The side quests require a story with a beginning, middle and an end. The NPCs who present them must as well written as the main characters with clear or mysterious motives, but motives nonetheless. Reasons are to given to understand why the situation has come to pass to complement the narrative. It needs to promote abundantly clear reason as to why these people have sought help. The Witcher shows this as Geralt’s assistance constructed through the nature of his job and finally the conclusions to the side quests are often unexpected and varied meaning even if a side quest feels similar to previous one it has enough changes to make it worthwhile to complete.
Essential every side quest, treasure search or monster hunt in open world games must be able to be written as a fictional story in its’ own right.
4) A World that you can Interact with
One of the clear strengths of open world games like Grand Theft Auto V is the components and environments are active rather than passive. A passive world is purely there for looking at.

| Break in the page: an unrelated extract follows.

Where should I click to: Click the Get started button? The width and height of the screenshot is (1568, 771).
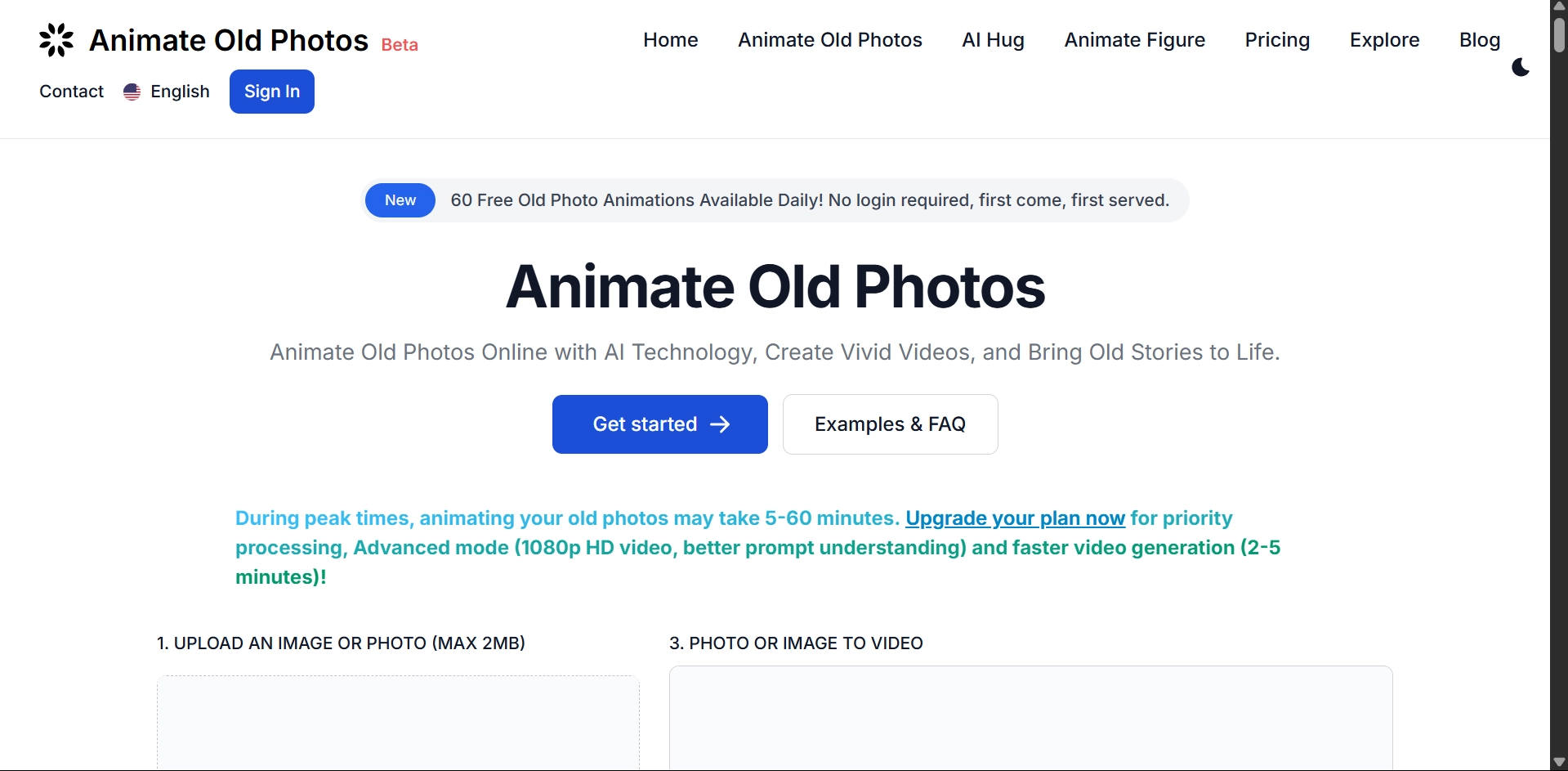(659, 424)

Buildings not accessible, caverns that can be entered all look the same whilst more inviting points of interest are inaccessible.
Within GTAV, you can hijack all manner of vehicles. Enter shops, strip clubs, beaches, houses, film sets, mountains. The world is very much an action point of the game. Compare this to the likes of Final Fantasy XV where the only accessible locations are one town whereby the majority of building are passive, generic gas station that all look the same and sprawling fields of beautiful yet empty content.
If there is a car in the game, it best serve a purpose. If there is a building in the game, it should be accessible and finally NPCs should have a reason for being there and be able to offer something to the character and story.
5) A world that exists without you
There is a key test as to whether open world games have built an effective sandbox.
Remove your character from the game.
Does the world still function?
Do the NPCs still have stuff to do?
Would the story continue?
If the answer to any of the above is no. The world is not immersive enough to be an effective, believable sandbox. Look at the cities of Solitude in Skyrim, or Novigrad in The Witcher 3. If the main protagonist were to cease to be, these cities would continue to thrive and have their own stories. Smiths would still be sharpening their swords and merchants would still be paddling their wares and workers would be earning for their families. The world does not exist to push the narrative of the main characters plot and the NPCs do not simply wait around for the player to speak to them. Rather the character must ply themselves in a living breathing world.
In contrast to this poorly build open world games will have NPCs and habitats that only seem to exist at the convenience of your character. Without which the world would cease to function. The general populous seems only as a plot point in the protagonists story, their primary function to wait to be interacted with by the main player. This is not immersive or realistic and therefore belies a poorly built open world game.
The video above by RoboKast illustrates perfectly how Rockstar acheives a lived in open world that continually entertains and engages its’ audience and why they continue to be one of the masters in the genre of open world games.